THE federal budget for fiscal year (FY) ‘24 will be presented against a complex domestic environment and a challenging global economy. There has never been a more critical time to work hard to putting together a budget that builds the strongest case for policy and structural reforms. We have an economy teetering on the brink of default — the situation in June will not be much different.
Globally, central banks and governments are profusely trying to manage the uncertainty emanating from efforts to contain inflation and market turbulence. Recent events indicate higher volatility in the global financial system, brought on by synchronised interest rate hikes around the world. The prospects of another global recession, or at least a considerable slowdown, are real.
Pakistan is more vulnerable to global events due to its extremely weak economic position. Authorities’ revised estimates indicate the economy will grow by just 0.8 per cent in FY23, a massive 4.2pc lower than what was forecast at the beginning of the fiscal year. The hit to growth will have a substantive negative effect on employment. Next year’s trimmed estimates of 3.5pc GDP growth are hardly encouraging. The downside risks to growth remain high due to a lingering balance of payments challenge.
The nation is approaching budget FY24 with unparalleled levels of debt generated through living on borrowed resources. The large recurrent budget deficits have resulted in the build-up of this public debt, reaching 78pc of GDP in FY22, just shy of the record high of 81.1pc of GDP in FY20. The budget deficit has averaged 6.96pc of GDP over the last five years to FY22, nearly double the stipulated limit of 3.5pc in the Fiscal Responsibility and Debt Limitation Act.
Federal budget-making needs course correction.

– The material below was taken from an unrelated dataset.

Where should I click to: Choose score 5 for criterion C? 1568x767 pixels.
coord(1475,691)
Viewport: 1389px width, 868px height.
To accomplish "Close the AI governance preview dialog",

This challenging economic environment necessitates serious thinking on the principles of the next budget. They must include a plan for responsible cost-of-living relief at a time when the average headline inflation for FY23 is estimated to clock in at an unacceptably high level of 28.5pc and stay elevated at 21pc in FY24.
Fundamental expenditure reform needs to be a key ideological area of the budget. The reform must focus on reducing unnecessary expenditures on devolved subjects from the centre, moving away from state-guaranteed pensions, and improving the quality of the country’s development spending.
The spending pressures in the large areas are constant and compounding, especially on overblown mark-up costs, burgeoning subsidies, trillions in unfunded development projects, and increasing needs for defence. Spending is the direct driver of ongoing structural deficits, and needs desperate reform. With the increasing digitisation of government services, there is a real possibility of carefully reducing the size of the federal government.
Budget FY24 is a big test of engaging our supply-side growth drivers, funding national security priorities, incentivising women’s economic participation, targeting subsidies, especially in the energy and food sectors, and advancing to increased direct taxation. It is time to show restraint from large deficits. In sum, budget principles must reflect a direction on expenditure, subsidy and tax reform.
There has been little appetite to fix a tax system generating just 10.3pc of the GDP in revenues for over the past decade when just one area — next year’s markup alone — would consume over 6pc of GDP. Pakistan’s domestic revenue mobilisation strategy fails on many counts. It undermines economic growth, collects more than 70pc of revenue through indirect taxation, and is unfair toward poor and middle-income earners and younger generations. Both the sales tax and income tax bases remain narrow, with multiple concessions contributing to low revenue efficiency. The present taxation framework stifles innovation by incentivising investment in unproductive areas and fails to efficiently raise revenue for the provision of effective government services.
The country has shied away from taxing real capital gains on property, retail and wholesale, and agricultural income. Yet, it provided nearly Rs1,482 billion in tax concessions and exemptions in FY22 — many of them to the affluent segments of society. It is time to recognise that the economy’s current mix of taxes is inefficient and unfair.
Sadly, federal budget-making has been marked by decades of missed opportunities and warped priorities. It needs course correction. Budget FY24 is an opportune time for the authorities to outline a highly credible medium-term fiscal strategy to return the budget to under 5pc of the fiscal deficit on a sustainable basis. The real conversation we need to have as a country is about repairing our budget and the correct choices we need to make on what’s affordable and fair.
The writer has served as advisor, Ministry of Finance, Government of Pakistan.